◆ **WORK REQUEST**
Word for word, please copy the line containing "You are a GUI" and all lines after it in the entries below, and only those, leaving every picture out.

### MATERIAL FOR THIS TASK ###

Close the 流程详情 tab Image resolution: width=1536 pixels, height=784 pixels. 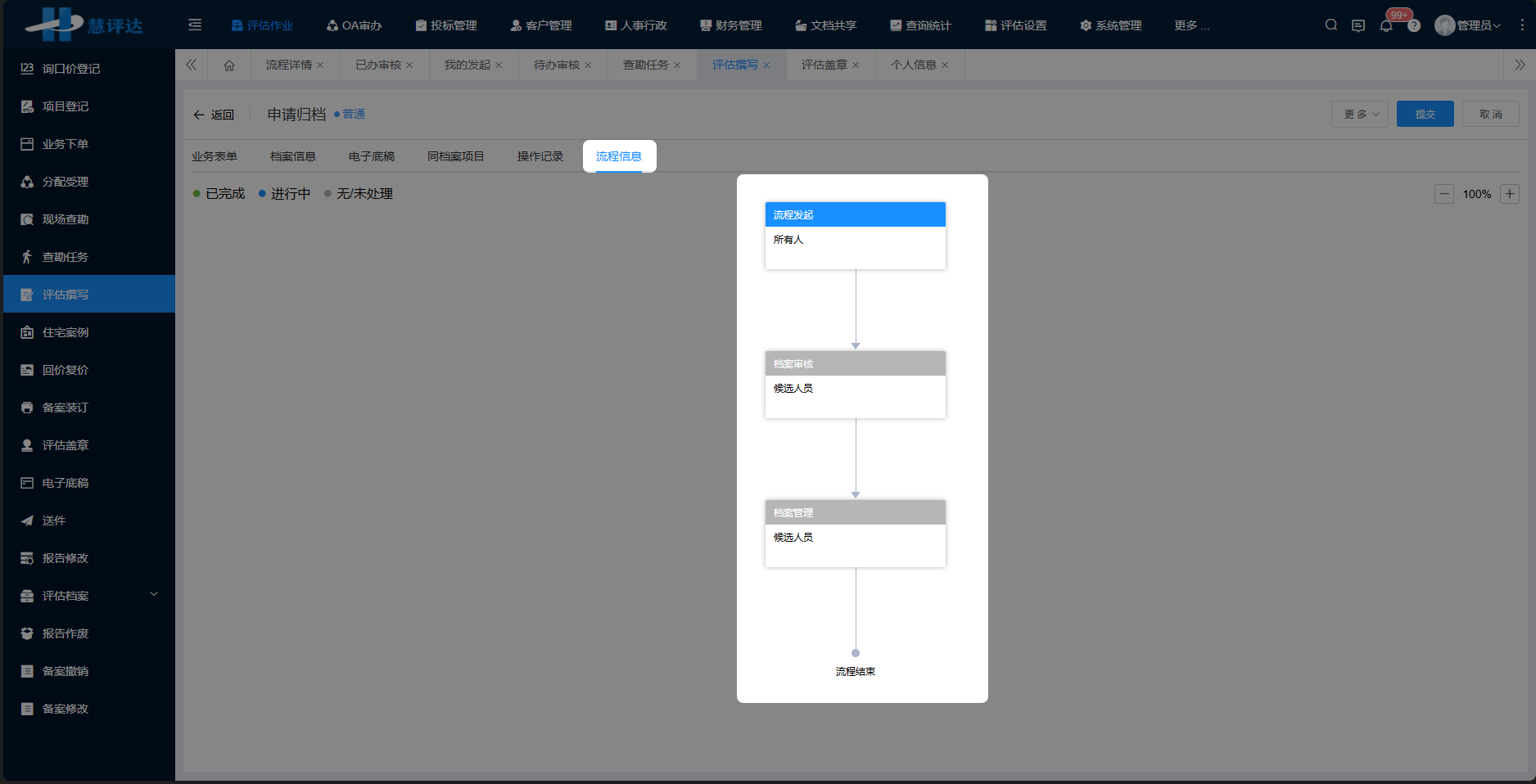320,65
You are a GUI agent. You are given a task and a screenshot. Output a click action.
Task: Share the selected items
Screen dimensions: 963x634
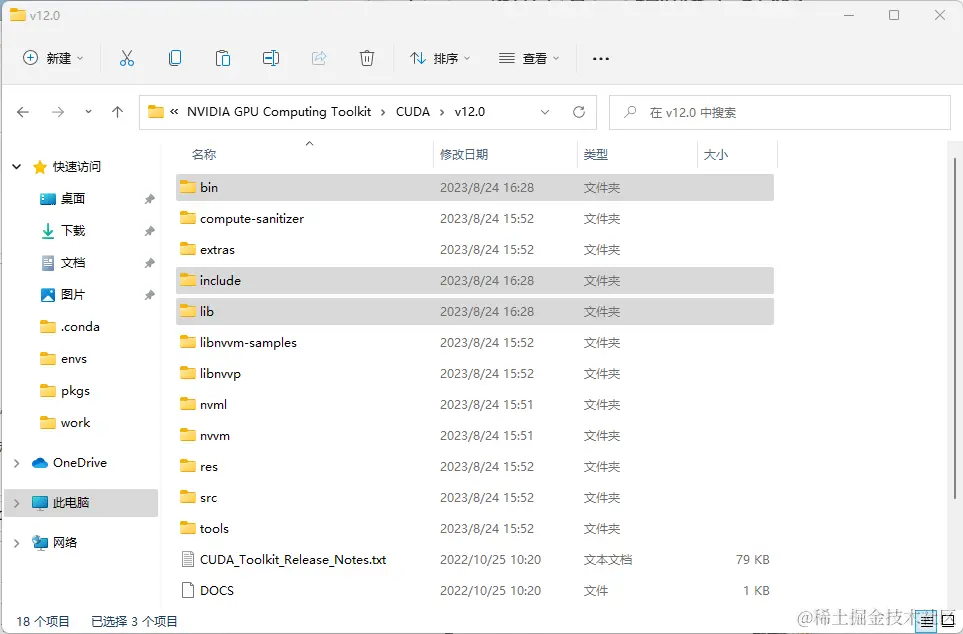click(319, 58)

###

◆ **EXERCISE RESULT**
You are a GUI agent. You are given a task and a screenshot. Output a click action.
Task: Share the selected items
Screen dimensions: 963x634
click(319, 58)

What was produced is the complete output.